Strong Hire answers (placeholder — fill in Week 2)

Card Answer Trade-off accepted
1 Haiku 4.5, hot path Capability ceiling — escalate complex cases to Sonnet
2 Opus 4.7 with eval gates Cost — but the failure mode justifies it
3 Sonnet 4.6 default, Opus on hard Two-model stack adds eval complexity
4 Sonnet 4.6 with caching Cache pollution risk on doc updates — design for it
5 Haiku 4.5 as judge Judge calibration must be tighter on a smaller model
6 Sonnet 4.6 + Haiku for query routing Latency on the routing hop
7 Sonnet 4.6 streaming Cost vs Haiku — but capability wins for code
8 Sonnet 4.6 with caching Per-call cost; volume justifies caching investment
9 Opus 4.7 batch Latency — but it's a batch run
10 Sonnet 4.6 for the planner, called tools per their needs Planner-vs-executor split adds an eval layer

Rubric

Strong Hire

  • Model named in <10 sec.
  • One specific trade-off named (not "it's a balance").
  • Tier-architecture pattern surfaces when the use case justifies it.
  • No "always Opus" or "always Haiku" defaults.

Hire

  • Model named, but trade-off is generic.
  • Two-model stack mentioned only when prompted.

Lean No

  • "It depends" without the deciding axis named.
  • Model picked without naming a trade-off.

Strong No

  • Wrong model ID (e.g. "claude-3-opus" — old).
  • Single-model hammer for every card.

Common Lean No traps

Trap 1 — Always picking Opus

Conservative, but reads as "I haven't done the math."

Trap 2 — Marketing-speak

"Sonnet is a great workhorse" — without the why (capability fit, cost shape, latency).

Trap 3 — Skipping the trade-off

The rubric requires a trade-off named. Skipping it = Lean No.

Trap 4 — Wrong/stale model IDs

Using claude-3-opus, claude-2, etc. Strong No.

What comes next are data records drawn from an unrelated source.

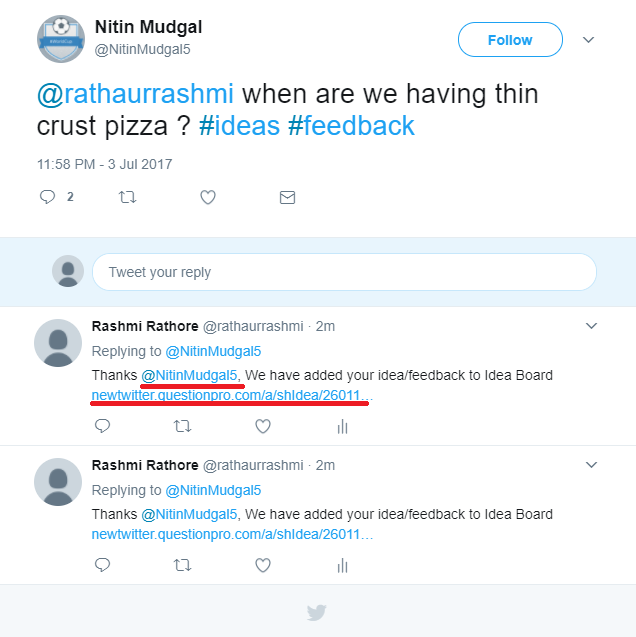View analytics of second Rashmi reply
The image size is (636, 637).
pyautogui.click(x=342, y=565)
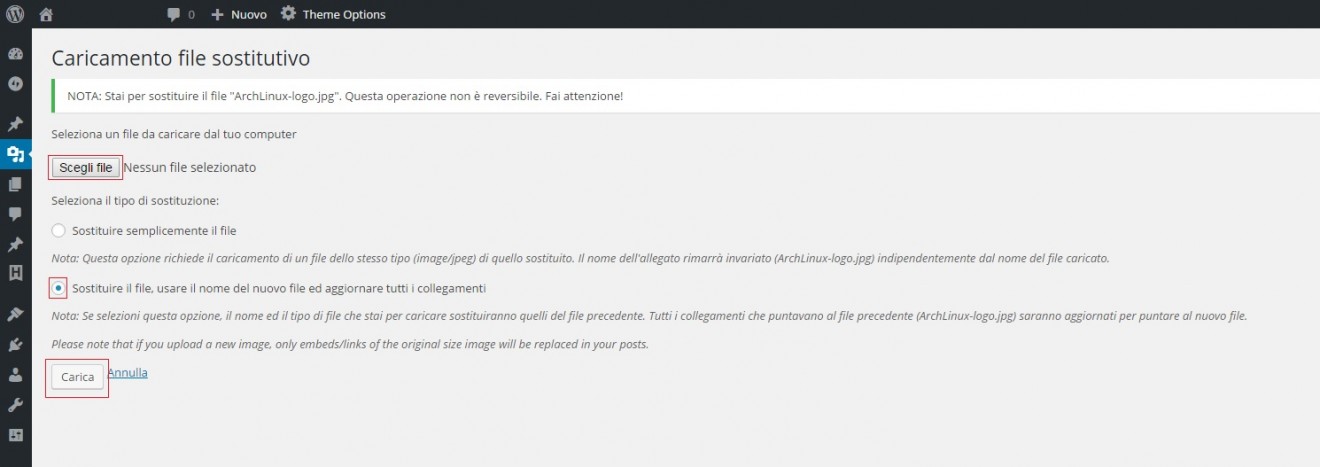Open the Pages sidebar icon
The width and height of the screenshot is (1320, 467).
[15, 184]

Trap 5 — Ignoring the latency or volume signal

Card 1 says "sub-200ms latency, 200K calls/day." Picking Sonnet ignores both signals.


How to run this drill

  1. Partner shuffles cards. You get them cold.
  2. Timer starts when card is read.
  3. 30 sec to answer. You get scored on model + trade-off.
  4. Log to Drill Tracker.
  5. Application trigger: 9 of 10 cards at Strong Hire across 2 sessions.

Cross-references

Strong-Hire bar for this drill

  • 9/10 cards delivered in <30 sec.
  • Trade-off named on every card.
  • No stale model IDs.
  • Tier-architecture pattern reflex when justified.